Tuesday, July 12, 2011

Moro Bread

Excellent recipe and sooo easy-
courtesy of the magical Justine Reese who, if you are in her kitchen and you blink your eyes, fresh hot bread/bagels/chicken/cookies may emerge, as if from thin air. it's weird.

5 cups white flour (i use king arthur's bread flour)

2 1/3 cups wheat flour (i use arrowhead mills stone ground) or mixture
of 2 cups wheat flour & 1/3 cup flax meal and/or wheat germ)

4 tsp kosher salt

1 tsp yeast

1/2 cup tepid water for dissolving yeast

3 additional cups tepid water

Dissolve yeast in 1/2 cup tepid/warm water for 5 minutes. Mix
flours/grains together. Mix in yeasty water and additional 3 cups
water. Mix with dough hook until well mixed, dough will be too sticky
to handle easily. Ease into two well-oiled loaf pans. Cover with damp
towel and let rise 2-5 hours (depending on how active/instant your
yeast is). Bake at 450 for 30 mins., then remove from pans and bake
10-15 mins more. (I keep a close eye on it towards the end, sometimes
it gets done more quickly)

Saturday, July 2, 2011

The Milk Taste Test

Some how the topic of milk floated into our kitchen while we were patiently waiting for our gnocchi dough to chill. We were curious what kind of milk tasted better: O organics, Strauss, or Berkeley Farms. Everyone tasted, and ranked them from best to worst.
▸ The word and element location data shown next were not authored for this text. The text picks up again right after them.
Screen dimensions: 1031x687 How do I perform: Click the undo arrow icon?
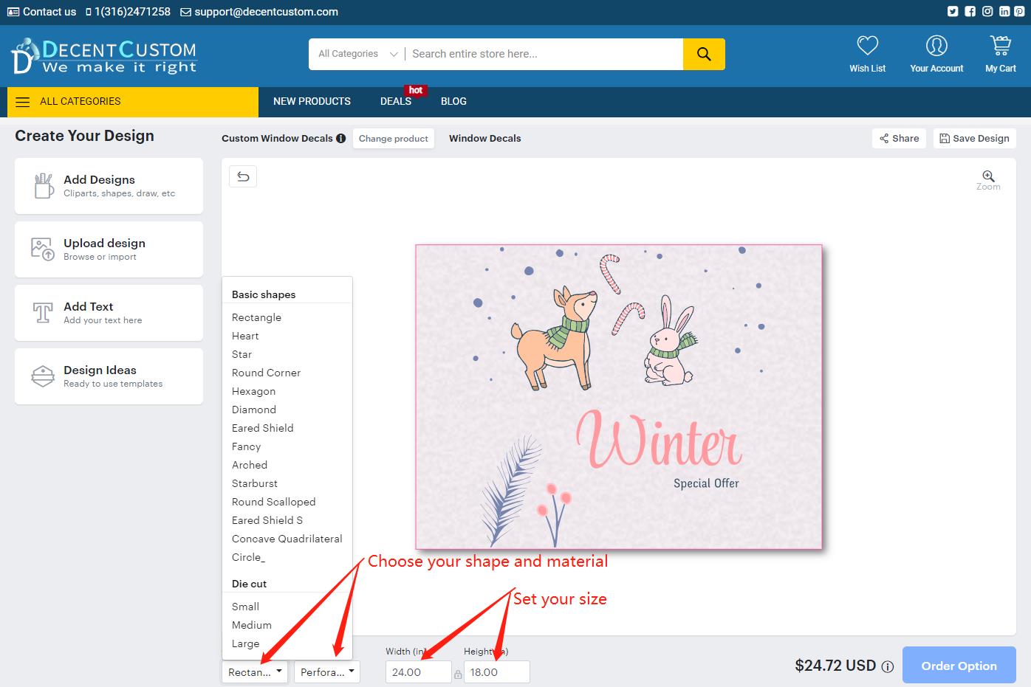[243, 176]
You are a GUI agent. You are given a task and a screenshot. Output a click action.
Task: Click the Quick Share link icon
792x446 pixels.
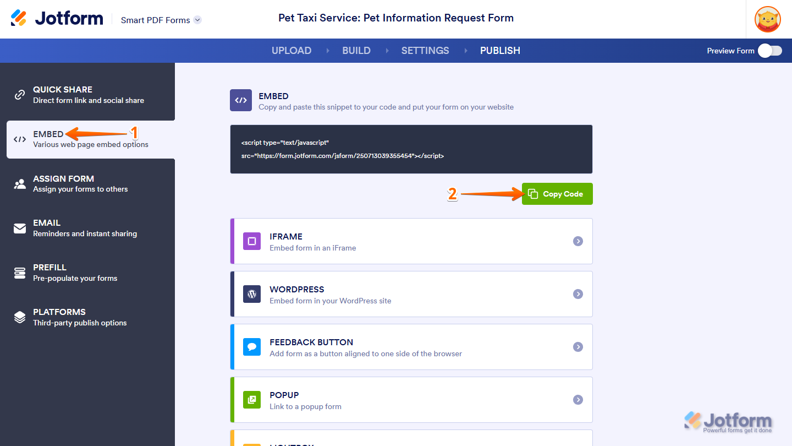click(x=20, y=95)
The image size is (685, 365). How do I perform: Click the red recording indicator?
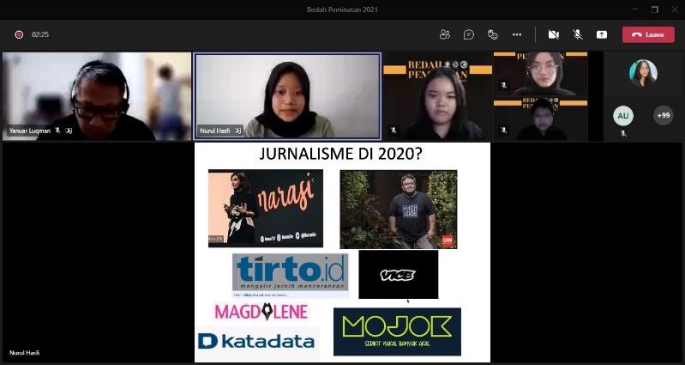click(19, 34)
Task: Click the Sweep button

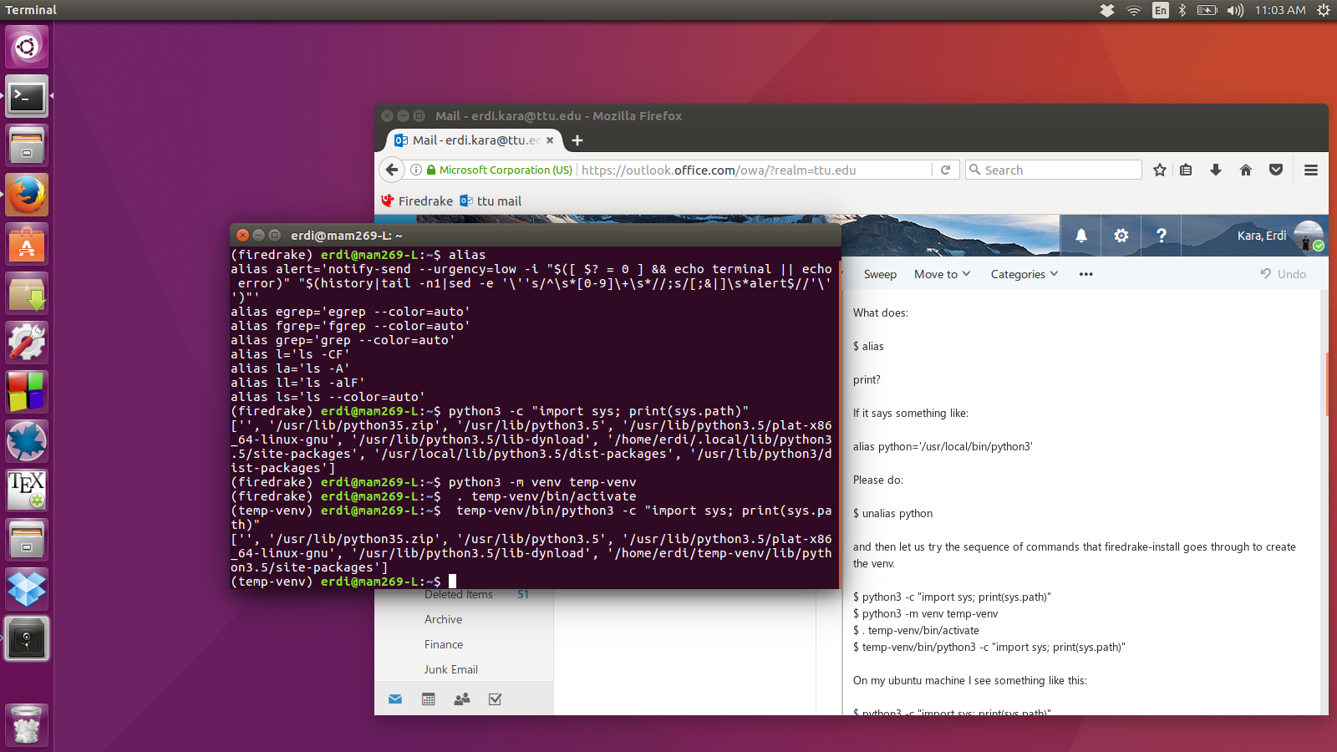Action: tap(880, 274)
To my surprise Strauss came in last place, O Organics second, and Berkeley farms first. Even with the results, I am still partial to Strauss!

Friday, July 1, 2011

ricotta gnocchi in the house

Anna and i had a fantastic cooking date with some helpers there at the end.

lots of ricotta

caramelized onions, yes for an hour
tomatoes, fresh until we panicked about not having enough, so some canned too
corn, ah summer
cream, oo moo

And we did a milk taste test- anna: blog away on how nobody's fav was Strauss.

Wednesday, June 29, 2011

Slightly Salty Caramel Corn

Popcorn is one of my absolute favorite foods. Covered with a sweet caramel sauce and sprinkled lightly with sea salt, it makes the best snack. Ever!
Cream of Tartar
Corn Syrup
Sea salt

Thursday, June 23, 2011

Strawberry Rhubarb Tapioca Pudding

This is delicious summer desert, incorporating luscious Spring/ Summer ingredients into my favorite food, pudding. What could be yummier?A special bonus: Its perfect to eat the day after getting braces!
Tapioca pearls
Orange zest

Tuesday, June 21, 2011

family staple

chicken stock
clam juice- mmm
white wine
fish- cod, etc.

lemon zest
cayenne or ground dried peppers left over from Thai cooking

Thursday, June 16, 2011

hi summer- let's post

roasted baby shitakes
slivered kumquats
grilled corn

white balsamic & sensational olive oil from Orvieto (thank you so Mimi)

Monday, March 21, 2011

Guest post: Faking the KFC Doubledown

Please enjoy the following movie, courtesy of Michael Cecconi.
Hit the full screen button at the lower right of the video screen in order to read the captions.

Saturday, March 5, 2011

Grilled Kale Salad

We have declared our favorite dinners in the Presidio when the 3 of us hover over our mini Weber grill, and the food goes from the fire directly into our bellies. Very cave man/woman/toddler and a sight you wouldn't see in Nana's house. Here is a recipe that often accompanies the carnage- it is inspired from Michael's days at Back Forty.
Grill a bunch of lacinto (dino) kale
throw into a bowl with
*juice and zest of one lemon
*olive oil
*salt or gomasio
* 1 clove smooshed garlic
*a squirt of anchovy paste

toss and ingest

Sunday, February 20, 2011

Comforting Tapioca Pudding

I remember eating and enjoying tapioca pudding made by my mother and grandmother during my Midwestern childhood in the 1940s. To please my grandchildren, in recent years, I started making it and have always used Kraft Minute variety, until recently when I purchased large pearl and then small pearl natural tapioca at Real Foods. When I see it, which only seems to be in that grocery, I have an urge to buy and make it. After much discussion about the source of tapioca, we found that it is a thickening agent used in milk or fruit puddings made from the root of the cassava plant which grows in the tropics.
Making tapioca is not quick and easy, but an act of love! When using large or small pearl it must be soaked for 30 minutes before cooking. No doubt that is why minute tapioca, which only needs to soak 5 minutes is more readily available for American cooks. All sizes of tapioca take about 20 minutes of constant stirring, so you have to be patient or have a good book or TV close by.
Rather than copying the recipe from a package or a cook book, I suggest that people who want to give others a comforting treat should use the recipe on the package. The instant variety has a simple/shorter version and a longer yummier version. I am including a few photos of the process and a short video on the technique of folding egg whites into the creamy hot pudding, which makes it more complicated than cooking the whole beaten egg with the sugar and milk. These photos are from the one time I made chocolate, the all-time favorite of the grandchildren. Don't worry if when adding the cocoa it looks like the above photo. As you stir it will mix in with the milk.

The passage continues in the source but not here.